Based on this analysis, key tissue players face some obstacles before another large-scale transaction the size of the Cellu Tissue-Clearwater combination can take place. However, some players, such as Wausau Paper, have very low leverage and may have the capacity to take on additional debt to finance a smaller transaction.

Cascades Inc. has historically grown through acquisitions and their tissue business is a growth platform, as illustrated by the acquisition of Atlantic Packaging last year. However, although the company has a significantly positive cash flow (EBITDA for the last twelve months was $410 million, excluding special items), the company is more highly leveraged than the peer group. Additionally, its revolving credit facility expires at the end of 2011, and the outstanding balance of C$328 million will have to be repaid or refinanced. Amending the existing credit facility is a priority for Cascades.

Finally, other core businesses (e.g. containerboard) are competing for financial resources. Having closed an acquisition in the tissue sector just last year, another transaction in this space may not be a priority.

Wausau Paper
Wausau Paper's Towel & Tissue business has posted record results and continues to generate a healthy profit. Its strategic initiative to grow in higher margin businesses suggests that this business may be a growth platform. With very low leverage and no near-term debt maturities, Wausau may have the capacity to take on more debt to finance a transaction or large capital investment.

Orchids Paper Products
In 2010, Orchids Paper initiated several capital expenditures to install a new converting line and warehouse, increase the capacity of the waste water treatment plant, and other upgrades. This has reduced the cash balance and caused the company to draw from its revolving credit facility. It has also reduced the cash flow for the company.
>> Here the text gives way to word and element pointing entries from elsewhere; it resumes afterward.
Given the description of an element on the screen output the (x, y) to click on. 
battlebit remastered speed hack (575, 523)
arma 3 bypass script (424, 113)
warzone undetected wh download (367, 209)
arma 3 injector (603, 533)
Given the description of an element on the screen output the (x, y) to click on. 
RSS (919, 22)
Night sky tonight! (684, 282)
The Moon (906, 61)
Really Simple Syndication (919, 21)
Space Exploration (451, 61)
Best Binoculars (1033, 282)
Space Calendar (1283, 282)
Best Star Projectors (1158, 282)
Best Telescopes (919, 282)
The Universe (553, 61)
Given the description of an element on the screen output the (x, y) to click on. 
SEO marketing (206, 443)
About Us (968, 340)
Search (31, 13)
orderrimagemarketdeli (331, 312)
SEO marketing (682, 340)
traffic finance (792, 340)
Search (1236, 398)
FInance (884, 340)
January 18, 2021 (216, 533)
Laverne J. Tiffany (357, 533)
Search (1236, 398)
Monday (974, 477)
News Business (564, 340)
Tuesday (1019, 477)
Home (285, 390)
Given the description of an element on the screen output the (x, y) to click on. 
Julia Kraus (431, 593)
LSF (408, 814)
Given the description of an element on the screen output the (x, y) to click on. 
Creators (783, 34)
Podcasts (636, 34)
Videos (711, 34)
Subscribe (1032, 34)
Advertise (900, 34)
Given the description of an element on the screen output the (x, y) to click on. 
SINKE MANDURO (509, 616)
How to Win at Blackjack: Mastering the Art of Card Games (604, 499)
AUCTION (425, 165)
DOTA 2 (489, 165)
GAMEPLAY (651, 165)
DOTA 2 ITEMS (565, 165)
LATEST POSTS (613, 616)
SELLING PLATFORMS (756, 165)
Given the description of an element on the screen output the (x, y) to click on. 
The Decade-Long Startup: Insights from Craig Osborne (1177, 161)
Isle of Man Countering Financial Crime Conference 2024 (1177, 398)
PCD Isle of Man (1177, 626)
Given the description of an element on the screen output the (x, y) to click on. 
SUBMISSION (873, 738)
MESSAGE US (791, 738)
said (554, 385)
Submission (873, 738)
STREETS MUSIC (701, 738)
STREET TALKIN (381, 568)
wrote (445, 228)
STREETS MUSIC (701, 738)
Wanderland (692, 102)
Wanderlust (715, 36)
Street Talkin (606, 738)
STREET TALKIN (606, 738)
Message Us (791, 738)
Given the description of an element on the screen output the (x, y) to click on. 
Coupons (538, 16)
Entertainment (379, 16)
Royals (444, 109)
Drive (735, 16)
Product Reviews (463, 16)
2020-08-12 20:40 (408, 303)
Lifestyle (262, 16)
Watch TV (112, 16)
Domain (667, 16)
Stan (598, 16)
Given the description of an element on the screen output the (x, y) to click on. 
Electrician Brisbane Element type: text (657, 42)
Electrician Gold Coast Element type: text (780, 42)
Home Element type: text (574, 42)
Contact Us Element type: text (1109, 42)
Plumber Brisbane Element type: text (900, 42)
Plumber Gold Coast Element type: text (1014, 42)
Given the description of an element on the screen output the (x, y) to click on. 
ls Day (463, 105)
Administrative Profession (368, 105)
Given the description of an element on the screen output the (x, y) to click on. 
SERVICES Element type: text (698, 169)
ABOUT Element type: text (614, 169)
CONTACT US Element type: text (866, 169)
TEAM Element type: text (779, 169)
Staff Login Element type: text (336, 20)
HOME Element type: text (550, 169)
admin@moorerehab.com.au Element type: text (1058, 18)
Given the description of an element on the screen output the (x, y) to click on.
Additionally, $7.9 million of the $8.0 million credit facility is currently outstanding and expires in 2011. Amending the credit facility is a priority for Orchids Paper. However, the large capital expenditures observed in 2010 can be expected to normalize following the completion of the projects and the company also has low leverage. Orchids Paper is a much smaller player and partnerships or joint ventures may be a better avenue for growth.

Clearwater Paper Corp.
Clearwater Paper has already taken significant growth initiatives in the tissue space. Post-acquisition integration efforts and the planned investment in Shelby, N.C, means that it is unlikely Clearwater will pursue further acquisitions. Additionally, Clearwater issued $325 million in new net debt to help finance the purchase of Cellu Tissue, which substantially increased the company’s leverage (from net debt being less than 1 times LTM EBITDA to an estimated 2.4 times LTM EBITDA).

Other Considerations
The market fundamentals of the tissue industry may entice outside players to invest as well. Competitors in other sectors of the forest products industry, facing declining demand in traditional products, may also be interested in expanding their product lines into tissue. Additionally, the private equity industry has billions of un-invested cash and financial players may be attracted to the stability of the tissue industry.